= Samantha McIntosh =

New Zealand equestrian

Samantha (Sam) McIntosh is a showjumper and equestrian from New Zealand.

== Life ==
McIntosh is the daughter of two riders, trainers and showjumpers, Penny Stevenson and Colin McIntosh. She was born and grew up in Kaikohe, in the North Island of New Zealand, and began showjumping when she was about 15 years old.

McIntosh moved to Europe when she was 17 years old and worked as a stablehand for Thomas Fuchs, Marcus Mändli and then in Germany with Lüthi Orschel. In 1998 she signed a contract with Orschel which included adopting dual New Zealand-Bulgarian citizenship, and began riding for Bulgaria. McIntosh competed for Bulgaria at the 2000 and 2004 Olympic Games, the World Equestrian Games, the European Championships and the FEI World Cup.

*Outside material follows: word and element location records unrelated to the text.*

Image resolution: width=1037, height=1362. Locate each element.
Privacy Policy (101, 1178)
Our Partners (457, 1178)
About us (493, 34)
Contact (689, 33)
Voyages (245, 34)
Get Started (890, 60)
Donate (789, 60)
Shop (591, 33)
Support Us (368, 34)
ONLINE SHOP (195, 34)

In 2008 McIntosh relinquished Bulgarian citizenship and in 2011 she returned home to New Zealand. She spent three years based in Cambridge and built up her own sports horse stable, ran a team of showjumpers and became involved in coaching. In 2014 she was appointed as an advisor to the board of Equestrian Sport New Zealand, and the following year she returned to Europe, to the stables of Joelle Cairaschi-Dagut in La Teste de Buch, France.

McIntosh competed for New Zealand in the FEI Nations Cup in 2017. In 2018, she was part of the team of four New Zealand riders who won the FEI Nations Cup, the first time a New Zealand team has won it.